++++ SUPPLIED ENTRIES
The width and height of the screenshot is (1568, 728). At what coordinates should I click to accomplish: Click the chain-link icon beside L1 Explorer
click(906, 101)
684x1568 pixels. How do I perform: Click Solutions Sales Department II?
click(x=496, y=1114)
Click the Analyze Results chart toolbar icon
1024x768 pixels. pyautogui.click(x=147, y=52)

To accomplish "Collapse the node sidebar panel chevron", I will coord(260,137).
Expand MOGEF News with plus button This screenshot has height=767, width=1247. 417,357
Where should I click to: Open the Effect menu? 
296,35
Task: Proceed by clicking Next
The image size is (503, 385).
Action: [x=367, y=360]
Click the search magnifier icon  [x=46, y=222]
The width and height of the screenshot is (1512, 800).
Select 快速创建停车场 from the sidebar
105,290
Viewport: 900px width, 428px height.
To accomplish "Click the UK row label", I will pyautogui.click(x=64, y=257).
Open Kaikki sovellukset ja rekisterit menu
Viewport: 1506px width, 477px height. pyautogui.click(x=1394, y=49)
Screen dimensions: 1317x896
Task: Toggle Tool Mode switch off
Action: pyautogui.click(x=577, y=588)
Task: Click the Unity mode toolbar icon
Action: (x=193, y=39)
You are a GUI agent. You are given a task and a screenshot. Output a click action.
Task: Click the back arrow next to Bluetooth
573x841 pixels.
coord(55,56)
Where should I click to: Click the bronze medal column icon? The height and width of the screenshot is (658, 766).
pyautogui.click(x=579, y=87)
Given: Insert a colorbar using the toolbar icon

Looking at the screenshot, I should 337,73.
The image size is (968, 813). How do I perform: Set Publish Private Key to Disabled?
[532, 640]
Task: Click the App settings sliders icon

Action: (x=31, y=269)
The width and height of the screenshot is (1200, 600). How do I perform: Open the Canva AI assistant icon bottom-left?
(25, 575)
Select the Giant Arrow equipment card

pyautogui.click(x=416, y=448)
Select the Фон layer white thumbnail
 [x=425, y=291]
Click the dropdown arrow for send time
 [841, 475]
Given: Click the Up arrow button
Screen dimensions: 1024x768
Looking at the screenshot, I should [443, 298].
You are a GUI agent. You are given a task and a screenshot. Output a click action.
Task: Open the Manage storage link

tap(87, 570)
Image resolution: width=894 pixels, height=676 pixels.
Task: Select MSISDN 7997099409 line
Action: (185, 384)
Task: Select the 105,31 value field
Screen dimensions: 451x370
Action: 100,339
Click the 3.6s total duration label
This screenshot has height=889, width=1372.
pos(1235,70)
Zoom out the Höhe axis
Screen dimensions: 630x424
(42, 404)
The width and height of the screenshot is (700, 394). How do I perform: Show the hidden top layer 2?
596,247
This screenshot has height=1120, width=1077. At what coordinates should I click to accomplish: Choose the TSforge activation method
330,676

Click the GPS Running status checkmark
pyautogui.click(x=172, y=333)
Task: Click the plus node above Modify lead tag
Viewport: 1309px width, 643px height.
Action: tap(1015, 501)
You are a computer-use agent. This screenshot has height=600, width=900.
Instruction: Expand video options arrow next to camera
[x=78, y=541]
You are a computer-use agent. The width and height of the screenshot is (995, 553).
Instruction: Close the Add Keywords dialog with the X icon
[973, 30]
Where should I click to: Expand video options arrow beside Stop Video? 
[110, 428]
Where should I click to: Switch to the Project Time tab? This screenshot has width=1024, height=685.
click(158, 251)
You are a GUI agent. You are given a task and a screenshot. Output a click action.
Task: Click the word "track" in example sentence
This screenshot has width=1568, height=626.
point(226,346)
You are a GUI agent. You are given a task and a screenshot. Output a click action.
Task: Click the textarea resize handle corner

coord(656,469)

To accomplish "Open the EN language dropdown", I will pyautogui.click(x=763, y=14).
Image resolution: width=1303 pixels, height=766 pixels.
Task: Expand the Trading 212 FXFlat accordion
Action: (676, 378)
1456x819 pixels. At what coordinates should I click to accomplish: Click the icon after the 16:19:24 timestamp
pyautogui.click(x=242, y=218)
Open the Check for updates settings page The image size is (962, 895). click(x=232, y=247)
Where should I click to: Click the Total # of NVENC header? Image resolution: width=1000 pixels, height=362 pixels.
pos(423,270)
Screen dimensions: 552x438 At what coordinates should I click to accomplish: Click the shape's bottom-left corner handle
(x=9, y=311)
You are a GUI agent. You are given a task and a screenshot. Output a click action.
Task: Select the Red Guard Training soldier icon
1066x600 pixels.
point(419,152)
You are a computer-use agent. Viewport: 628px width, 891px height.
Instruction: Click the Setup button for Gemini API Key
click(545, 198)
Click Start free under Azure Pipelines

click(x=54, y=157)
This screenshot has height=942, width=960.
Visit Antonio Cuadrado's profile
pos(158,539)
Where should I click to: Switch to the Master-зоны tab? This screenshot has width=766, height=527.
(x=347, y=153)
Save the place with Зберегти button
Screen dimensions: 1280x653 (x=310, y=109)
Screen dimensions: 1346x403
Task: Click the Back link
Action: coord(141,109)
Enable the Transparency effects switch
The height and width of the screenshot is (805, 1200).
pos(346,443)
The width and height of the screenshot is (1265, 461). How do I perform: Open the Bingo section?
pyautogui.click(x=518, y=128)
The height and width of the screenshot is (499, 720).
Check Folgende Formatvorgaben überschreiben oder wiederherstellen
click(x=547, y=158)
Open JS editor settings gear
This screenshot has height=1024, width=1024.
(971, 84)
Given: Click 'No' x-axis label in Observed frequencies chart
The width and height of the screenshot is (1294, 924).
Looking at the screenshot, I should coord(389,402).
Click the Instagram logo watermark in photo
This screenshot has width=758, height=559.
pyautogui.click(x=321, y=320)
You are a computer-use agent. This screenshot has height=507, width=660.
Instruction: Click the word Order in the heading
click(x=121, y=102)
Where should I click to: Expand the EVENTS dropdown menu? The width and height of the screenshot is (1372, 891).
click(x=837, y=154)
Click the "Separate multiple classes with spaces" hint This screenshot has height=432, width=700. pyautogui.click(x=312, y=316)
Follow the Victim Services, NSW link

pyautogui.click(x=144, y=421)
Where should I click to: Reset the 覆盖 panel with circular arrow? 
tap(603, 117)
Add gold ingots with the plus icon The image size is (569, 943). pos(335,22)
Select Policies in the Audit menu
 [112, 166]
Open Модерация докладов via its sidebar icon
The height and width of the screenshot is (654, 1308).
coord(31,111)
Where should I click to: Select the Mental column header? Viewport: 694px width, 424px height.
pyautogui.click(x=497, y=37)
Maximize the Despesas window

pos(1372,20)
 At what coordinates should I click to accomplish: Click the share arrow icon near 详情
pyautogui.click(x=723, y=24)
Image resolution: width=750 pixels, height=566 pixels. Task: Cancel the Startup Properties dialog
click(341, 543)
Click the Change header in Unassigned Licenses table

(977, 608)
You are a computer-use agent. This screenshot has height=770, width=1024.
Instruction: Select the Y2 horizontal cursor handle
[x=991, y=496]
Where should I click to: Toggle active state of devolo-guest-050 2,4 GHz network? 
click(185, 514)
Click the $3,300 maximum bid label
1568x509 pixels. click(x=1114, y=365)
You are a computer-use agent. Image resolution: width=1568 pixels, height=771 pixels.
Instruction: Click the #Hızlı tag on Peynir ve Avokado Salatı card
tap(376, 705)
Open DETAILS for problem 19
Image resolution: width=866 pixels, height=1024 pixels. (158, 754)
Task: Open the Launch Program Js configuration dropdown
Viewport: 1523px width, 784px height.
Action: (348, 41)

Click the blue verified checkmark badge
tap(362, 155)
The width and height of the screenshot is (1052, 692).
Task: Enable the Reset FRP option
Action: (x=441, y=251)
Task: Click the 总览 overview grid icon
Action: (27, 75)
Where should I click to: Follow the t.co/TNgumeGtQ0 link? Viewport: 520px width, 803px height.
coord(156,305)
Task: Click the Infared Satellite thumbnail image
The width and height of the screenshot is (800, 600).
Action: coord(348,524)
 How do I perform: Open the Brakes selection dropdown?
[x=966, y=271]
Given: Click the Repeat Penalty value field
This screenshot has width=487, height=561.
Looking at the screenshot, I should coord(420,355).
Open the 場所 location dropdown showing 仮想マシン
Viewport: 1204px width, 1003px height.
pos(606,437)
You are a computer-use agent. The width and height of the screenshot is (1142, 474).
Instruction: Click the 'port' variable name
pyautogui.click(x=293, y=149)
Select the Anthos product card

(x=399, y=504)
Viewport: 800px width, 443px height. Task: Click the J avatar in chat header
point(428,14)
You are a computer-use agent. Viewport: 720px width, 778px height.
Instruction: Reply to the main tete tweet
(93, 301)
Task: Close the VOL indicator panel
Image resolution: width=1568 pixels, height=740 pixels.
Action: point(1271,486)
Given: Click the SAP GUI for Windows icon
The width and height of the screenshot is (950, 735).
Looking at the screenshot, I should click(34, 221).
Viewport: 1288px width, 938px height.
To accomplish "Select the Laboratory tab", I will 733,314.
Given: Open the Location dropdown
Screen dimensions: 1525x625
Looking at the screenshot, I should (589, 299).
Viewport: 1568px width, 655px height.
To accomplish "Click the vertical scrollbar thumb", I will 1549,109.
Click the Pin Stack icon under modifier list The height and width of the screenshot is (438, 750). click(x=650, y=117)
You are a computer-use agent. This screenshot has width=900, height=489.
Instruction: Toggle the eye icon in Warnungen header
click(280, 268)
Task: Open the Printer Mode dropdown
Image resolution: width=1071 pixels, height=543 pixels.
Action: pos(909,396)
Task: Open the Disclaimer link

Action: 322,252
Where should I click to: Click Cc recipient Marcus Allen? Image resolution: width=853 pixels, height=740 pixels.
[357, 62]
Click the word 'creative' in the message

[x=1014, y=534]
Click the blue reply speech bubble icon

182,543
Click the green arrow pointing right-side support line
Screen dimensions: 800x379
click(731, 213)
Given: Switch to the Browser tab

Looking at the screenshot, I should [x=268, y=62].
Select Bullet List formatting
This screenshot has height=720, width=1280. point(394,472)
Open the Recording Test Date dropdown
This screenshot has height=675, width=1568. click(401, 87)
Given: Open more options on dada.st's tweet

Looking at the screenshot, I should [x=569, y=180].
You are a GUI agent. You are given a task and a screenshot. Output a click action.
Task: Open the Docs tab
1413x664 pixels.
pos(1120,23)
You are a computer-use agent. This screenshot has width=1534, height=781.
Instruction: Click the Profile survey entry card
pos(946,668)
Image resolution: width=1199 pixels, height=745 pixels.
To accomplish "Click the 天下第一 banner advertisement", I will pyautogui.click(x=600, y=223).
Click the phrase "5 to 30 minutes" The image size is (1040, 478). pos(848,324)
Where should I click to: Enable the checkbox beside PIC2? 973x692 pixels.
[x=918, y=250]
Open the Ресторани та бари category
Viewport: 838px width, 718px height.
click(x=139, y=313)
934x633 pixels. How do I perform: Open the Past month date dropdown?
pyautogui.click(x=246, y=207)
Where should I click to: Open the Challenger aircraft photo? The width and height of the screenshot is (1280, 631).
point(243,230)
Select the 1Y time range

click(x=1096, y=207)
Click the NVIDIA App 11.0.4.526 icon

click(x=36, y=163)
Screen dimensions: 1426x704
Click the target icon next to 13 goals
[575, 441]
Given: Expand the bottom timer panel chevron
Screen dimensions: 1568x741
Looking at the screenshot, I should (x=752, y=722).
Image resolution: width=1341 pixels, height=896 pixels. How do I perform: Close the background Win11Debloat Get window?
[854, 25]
++++++++
> TASK ITEM
Give back the records above exactly, limited to the lines between the one holding "Viewport: 1288px width, 938px height." and the one holding "has width=900, height=489.", inclusive.

> REPLY TO THE EXERCISE
Viewport: 1288px width, 938px height.
To accomplish "Select the Laboratory tab", I will 733,314.
Given: Open the Location dropdown
Screen dimensions: 1525x625
Looking at the screenshot, I should (589, 299).
Viewport: 1568px width, 655px height.
To accomplish "Click the vertical scrollbar thumb", I will 1549,109.
Click the Pin Stack icon under modifier list The height and width of the screenshot is (438, 750). click(x=650, y=117)
You are a computer-use agent. This screenshot has width=900, height=489.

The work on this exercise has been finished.